═══ Excerpt to read
In Chicago alone for March 2007, there were more than 54,000 "homeowners" who were more than two months late on their mortgages. And that's just one American metro area. You think any of these 54,000 were paying less than 25% of their take home pay toward their mortgages . . . when they were paying on them?

Where are the net savers in America?

We as a nation are negative savers in 2007. This means we owe more to debt service than we save in our bank accounts.

Yeah, you might have $1,000 saved in your First State Bank account for a "rainy day fund", but you might also be carrying $30,000 in student loans, another $15,000 in credit card loans, and $14,000 more on a brand new Camaro which is in its third year of seven years of payments. So, are you classifying the above example of a "saver" as a real saver? Not in my book. Show me the net money in this example. There is not net gain. There is only a net debt/loss. Now multiply that debt owed by tens of millions of strapped Americans.

The real savers are overseas. They are in Asia. They are buying gold. They are buying stock. They are investing real capital in startup businesses which are taking high paying jobs away from Americans who must step down a pay scale to stay in a field in which the graduated college.

Not every American can be a Realtor or Mortgage Broker. And with the way Housing is going now, those two fields are seeing mass layoffs with smaller commissions for those toughing it out.

There's money to be made overseas in this new Global Economy.

Look at the world. There are 3 billion new capitalists unleashed in China, India and the emerging Asian countries. These capitalists are buying toothpaste, beer, electricity, clothes, chewing gum, and other "luxuries" which we think of as non-luxuries in the USA.

Companies with American names are now making more money overseas than they are in America where they first sold their goods and services.

Take GM. Once it was the proud standard bearer for all American companies. It was once said, "What is Good for GM, is Good for America."
══════
» **Task requirements**
A) Answer these from the savings excerpt above:
(i) How many Chicago "homeowners" were more than two months late on their mortgages in March 2007?
(ii) How many new capitalists does the excerpt say are unleashed in China, India and the emerging Asian countries?
(iii) Which company was once the proud standard bearer for all American companies?
B) Put this sentence from the savings excerpt into Spanish: "Companies with American names are now making more money overseas than they are in America where they first sold their goods and services."
═══ Source excerpt
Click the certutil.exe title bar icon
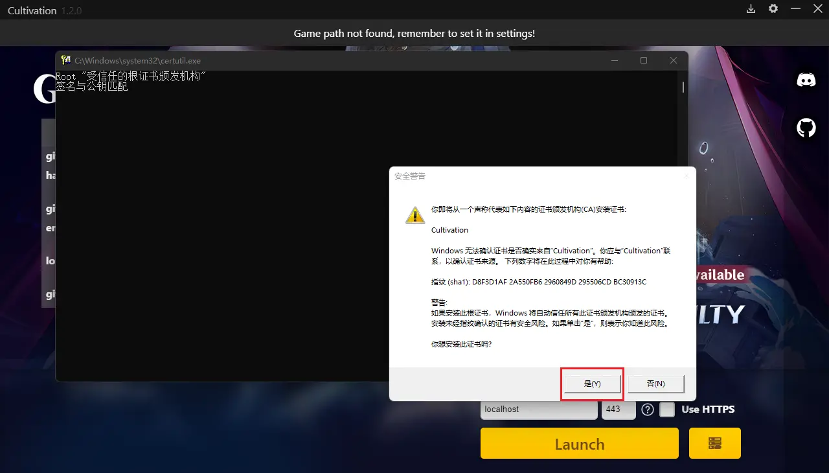This screenshot has width=829, height=473. pyautogui.click(x=65, y=60)
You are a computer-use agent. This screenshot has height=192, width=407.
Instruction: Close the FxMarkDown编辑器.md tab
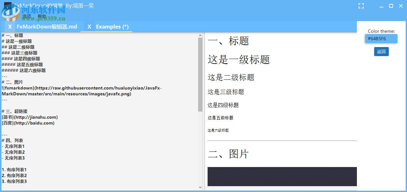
══════
» **Results by task**
A)
(i) More than 54,000
(ii) 3 billion
(iii) GM

B) Las empresas con nombres estadounidenses ahora ganan más dinero en el extranjero que en Estados Unidos, donde vendieron por primera vez sus bienes y servicios.